For each line of the data below that contains "Sort", return that line.

Provided material below:

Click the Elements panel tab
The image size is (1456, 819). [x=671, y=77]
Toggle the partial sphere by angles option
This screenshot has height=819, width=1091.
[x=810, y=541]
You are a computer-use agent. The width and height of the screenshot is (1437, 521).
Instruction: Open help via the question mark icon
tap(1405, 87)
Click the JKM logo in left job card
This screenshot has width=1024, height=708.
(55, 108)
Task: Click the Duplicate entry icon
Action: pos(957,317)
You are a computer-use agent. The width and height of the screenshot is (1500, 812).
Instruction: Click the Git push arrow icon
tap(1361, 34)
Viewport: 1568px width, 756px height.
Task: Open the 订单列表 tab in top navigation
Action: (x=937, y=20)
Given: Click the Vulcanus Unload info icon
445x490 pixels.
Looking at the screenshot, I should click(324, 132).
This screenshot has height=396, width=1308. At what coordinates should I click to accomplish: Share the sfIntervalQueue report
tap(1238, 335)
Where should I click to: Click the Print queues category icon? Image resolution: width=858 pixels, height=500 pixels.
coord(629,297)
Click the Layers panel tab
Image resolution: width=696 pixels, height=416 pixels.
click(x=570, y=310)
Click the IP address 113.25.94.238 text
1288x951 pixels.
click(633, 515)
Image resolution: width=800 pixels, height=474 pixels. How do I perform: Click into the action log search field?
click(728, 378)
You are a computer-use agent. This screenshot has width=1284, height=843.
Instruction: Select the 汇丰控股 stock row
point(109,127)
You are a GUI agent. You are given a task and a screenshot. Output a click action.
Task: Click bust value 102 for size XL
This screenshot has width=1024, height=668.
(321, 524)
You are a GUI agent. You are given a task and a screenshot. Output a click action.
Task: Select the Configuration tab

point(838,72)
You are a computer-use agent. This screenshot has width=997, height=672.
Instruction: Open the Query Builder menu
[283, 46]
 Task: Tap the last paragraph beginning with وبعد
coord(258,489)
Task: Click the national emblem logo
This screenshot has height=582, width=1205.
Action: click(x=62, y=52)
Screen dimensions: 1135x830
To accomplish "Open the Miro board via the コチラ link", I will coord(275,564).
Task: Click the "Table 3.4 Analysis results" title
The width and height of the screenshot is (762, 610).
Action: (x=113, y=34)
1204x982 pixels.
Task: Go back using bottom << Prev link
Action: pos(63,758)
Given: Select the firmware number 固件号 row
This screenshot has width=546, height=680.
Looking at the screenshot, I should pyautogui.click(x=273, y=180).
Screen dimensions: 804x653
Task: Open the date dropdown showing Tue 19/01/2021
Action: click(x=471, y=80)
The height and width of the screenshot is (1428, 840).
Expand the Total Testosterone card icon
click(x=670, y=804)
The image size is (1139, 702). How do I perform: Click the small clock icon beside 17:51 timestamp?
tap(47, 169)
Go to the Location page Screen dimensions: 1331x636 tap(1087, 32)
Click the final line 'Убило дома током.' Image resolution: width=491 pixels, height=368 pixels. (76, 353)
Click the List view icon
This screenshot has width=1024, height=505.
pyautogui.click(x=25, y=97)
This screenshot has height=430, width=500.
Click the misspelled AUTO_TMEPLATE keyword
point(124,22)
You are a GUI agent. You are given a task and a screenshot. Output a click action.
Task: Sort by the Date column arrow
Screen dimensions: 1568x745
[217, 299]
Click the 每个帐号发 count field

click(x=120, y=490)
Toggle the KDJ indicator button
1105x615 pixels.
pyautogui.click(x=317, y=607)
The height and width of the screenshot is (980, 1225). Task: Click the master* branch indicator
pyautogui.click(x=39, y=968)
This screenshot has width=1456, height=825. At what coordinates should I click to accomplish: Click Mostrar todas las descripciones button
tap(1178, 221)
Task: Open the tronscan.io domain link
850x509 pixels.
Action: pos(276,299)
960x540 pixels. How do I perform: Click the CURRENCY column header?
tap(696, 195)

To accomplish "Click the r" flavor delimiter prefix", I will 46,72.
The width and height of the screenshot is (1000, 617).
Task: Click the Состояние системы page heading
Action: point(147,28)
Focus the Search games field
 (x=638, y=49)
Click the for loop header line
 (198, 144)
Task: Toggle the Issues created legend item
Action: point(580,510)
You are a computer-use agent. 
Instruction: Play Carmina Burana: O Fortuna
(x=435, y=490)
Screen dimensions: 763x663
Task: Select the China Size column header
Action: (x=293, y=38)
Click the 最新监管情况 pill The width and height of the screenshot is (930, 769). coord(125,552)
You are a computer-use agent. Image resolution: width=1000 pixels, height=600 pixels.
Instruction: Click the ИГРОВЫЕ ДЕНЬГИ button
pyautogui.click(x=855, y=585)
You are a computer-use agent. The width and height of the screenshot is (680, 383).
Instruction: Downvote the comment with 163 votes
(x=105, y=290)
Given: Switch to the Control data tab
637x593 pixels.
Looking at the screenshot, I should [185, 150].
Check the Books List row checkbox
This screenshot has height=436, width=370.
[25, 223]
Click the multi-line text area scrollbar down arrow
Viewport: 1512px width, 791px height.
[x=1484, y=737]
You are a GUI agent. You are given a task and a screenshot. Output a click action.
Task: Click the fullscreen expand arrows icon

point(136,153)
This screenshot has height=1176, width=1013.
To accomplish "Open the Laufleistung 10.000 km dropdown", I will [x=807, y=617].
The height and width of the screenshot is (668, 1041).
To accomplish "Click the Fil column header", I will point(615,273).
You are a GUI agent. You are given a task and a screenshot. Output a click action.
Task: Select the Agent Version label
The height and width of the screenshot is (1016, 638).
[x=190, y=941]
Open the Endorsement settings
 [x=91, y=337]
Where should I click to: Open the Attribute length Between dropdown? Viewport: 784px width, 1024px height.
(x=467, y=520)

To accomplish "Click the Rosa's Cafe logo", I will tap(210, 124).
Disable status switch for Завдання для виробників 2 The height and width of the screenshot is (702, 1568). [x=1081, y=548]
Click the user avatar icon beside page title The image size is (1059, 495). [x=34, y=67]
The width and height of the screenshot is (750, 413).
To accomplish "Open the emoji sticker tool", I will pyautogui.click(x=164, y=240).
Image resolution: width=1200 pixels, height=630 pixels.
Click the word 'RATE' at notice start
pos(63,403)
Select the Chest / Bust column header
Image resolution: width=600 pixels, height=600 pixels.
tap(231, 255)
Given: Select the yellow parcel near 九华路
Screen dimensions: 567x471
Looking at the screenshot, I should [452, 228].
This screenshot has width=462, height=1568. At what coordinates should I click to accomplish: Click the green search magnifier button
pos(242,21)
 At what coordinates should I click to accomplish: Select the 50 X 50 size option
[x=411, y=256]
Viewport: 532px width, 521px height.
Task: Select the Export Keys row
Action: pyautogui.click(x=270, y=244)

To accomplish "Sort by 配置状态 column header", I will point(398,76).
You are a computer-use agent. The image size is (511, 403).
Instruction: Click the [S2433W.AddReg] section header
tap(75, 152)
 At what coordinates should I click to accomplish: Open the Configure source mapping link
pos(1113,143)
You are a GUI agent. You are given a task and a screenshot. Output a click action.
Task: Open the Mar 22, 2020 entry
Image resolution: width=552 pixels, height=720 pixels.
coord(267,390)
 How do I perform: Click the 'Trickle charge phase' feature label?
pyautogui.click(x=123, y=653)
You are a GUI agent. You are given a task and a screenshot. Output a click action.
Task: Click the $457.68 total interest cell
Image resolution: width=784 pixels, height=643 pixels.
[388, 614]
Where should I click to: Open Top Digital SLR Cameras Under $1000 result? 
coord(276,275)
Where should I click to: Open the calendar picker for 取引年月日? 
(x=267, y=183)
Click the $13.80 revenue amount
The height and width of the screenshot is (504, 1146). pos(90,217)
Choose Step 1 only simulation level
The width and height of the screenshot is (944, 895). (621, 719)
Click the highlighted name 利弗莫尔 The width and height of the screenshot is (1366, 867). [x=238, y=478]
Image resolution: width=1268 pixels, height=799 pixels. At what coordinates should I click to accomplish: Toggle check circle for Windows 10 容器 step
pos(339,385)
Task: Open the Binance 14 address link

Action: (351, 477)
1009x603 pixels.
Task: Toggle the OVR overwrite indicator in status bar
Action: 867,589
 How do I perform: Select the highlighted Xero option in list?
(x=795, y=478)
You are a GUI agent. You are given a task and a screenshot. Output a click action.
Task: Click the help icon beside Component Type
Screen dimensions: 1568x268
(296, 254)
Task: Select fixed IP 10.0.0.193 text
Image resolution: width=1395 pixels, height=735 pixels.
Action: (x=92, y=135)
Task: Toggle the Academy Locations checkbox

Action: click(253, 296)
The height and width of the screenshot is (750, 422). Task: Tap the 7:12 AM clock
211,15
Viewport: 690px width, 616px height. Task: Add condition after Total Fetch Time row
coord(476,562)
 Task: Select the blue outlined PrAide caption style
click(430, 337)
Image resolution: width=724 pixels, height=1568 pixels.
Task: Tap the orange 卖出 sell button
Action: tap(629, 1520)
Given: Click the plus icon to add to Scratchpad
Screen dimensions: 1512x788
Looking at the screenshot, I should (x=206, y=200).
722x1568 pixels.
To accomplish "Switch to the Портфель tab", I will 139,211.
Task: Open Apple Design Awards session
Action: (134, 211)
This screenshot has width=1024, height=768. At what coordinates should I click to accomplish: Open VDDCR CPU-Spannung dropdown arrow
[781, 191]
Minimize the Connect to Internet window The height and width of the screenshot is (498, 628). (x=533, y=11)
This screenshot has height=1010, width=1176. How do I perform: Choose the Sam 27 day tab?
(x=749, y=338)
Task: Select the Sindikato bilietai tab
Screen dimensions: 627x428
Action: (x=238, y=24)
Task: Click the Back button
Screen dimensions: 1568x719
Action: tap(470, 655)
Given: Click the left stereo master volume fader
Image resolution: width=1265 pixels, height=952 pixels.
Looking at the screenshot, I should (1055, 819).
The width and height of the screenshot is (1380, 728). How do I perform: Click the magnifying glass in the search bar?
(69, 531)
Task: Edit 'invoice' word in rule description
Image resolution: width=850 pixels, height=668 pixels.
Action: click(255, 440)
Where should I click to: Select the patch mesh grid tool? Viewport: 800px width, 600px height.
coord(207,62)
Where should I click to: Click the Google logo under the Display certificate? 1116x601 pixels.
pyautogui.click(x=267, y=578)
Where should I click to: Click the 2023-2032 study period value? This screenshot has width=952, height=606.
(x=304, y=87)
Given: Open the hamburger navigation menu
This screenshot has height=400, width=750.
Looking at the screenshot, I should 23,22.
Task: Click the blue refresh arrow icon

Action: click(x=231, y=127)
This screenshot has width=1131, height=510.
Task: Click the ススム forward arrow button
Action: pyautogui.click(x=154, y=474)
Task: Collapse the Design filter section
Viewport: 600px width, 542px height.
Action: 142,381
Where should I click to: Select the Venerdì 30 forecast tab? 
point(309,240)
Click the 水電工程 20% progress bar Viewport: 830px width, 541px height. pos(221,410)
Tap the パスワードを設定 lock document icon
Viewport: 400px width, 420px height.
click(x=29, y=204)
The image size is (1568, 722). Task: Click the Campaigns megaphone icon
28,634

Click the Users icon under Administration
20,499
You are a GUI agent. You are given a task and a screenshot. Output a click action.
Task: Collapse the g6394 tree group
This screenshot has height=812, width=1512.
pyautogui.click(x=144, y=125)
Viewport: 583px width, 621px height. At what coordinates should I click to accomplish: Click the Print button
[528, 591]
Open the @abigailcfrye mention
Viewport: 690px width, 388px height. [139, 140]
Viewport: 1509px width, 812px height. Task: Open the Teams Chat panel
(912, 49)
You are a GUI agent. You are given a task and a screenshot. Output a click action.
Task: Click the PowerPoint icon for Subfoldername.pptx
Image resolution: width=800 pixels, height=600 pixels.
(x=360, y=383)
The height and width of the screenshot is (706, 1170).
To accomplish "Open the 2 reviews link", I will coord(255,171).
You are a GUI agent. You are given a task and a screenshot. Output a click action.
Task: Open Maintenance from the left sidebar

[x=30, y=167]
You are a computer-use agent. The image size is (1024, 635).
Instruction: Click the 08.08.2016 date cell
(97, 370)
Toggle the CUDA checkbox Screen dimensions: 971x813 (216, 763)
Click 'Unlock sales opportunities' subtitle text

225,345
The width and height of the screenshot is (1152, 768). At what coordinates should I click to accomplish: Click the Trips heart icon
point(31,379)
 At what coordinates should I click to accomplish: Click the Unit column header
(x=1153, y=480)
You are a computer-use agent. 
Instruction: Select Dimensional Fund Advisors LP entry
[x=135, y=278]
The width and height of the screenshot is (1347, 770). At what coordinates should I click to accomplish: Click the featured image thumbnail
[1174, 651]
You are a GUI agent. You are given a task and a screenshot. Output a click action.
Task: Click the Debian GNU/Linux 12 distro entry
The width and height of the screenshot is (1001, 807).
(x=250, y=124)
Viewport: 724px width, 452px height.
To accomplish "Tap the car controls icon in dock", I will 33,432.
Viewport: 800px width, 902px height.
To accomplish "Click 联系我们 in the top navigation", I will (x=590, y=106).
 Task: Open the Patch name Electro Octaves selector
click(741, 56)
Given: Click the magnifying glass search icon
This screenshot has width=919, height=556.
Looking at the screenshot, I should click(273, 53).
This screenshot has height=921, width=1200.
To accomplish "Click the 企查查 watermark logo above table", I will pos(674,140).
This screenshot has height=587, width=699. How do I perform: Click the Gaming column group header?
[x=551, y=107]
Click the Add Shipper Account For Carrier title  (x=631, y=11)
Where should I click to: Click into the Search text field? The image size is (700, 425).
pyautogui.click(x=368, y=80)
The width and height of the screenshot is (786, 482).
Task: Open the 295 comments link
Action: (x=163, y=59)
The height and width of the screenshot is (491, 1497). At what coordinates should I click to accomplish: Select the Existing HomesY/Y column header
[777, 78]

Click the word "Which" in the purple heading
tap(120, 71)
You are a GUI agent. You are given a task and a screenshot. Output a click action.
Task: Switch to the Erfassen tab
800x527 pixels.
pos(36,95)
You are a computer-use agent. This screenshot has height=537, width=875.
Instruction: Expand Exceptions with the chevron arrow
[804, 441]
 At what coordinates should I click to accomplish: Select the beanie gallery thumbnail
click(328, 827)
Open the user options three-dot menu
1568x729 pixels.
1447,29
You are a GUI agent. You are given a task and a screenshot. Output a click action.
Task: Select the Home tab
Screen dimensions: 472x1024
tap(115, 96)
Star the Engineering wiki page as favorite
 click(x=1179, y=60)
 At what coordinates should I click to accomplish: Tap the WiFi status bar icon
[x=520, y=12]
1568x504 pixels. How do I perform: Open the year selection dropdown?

End of Provided material.

◆ Problem solution
Task: Sort by the Date column arrow
To accomplish "Sort by 配置状态 column header", I will point(398,76).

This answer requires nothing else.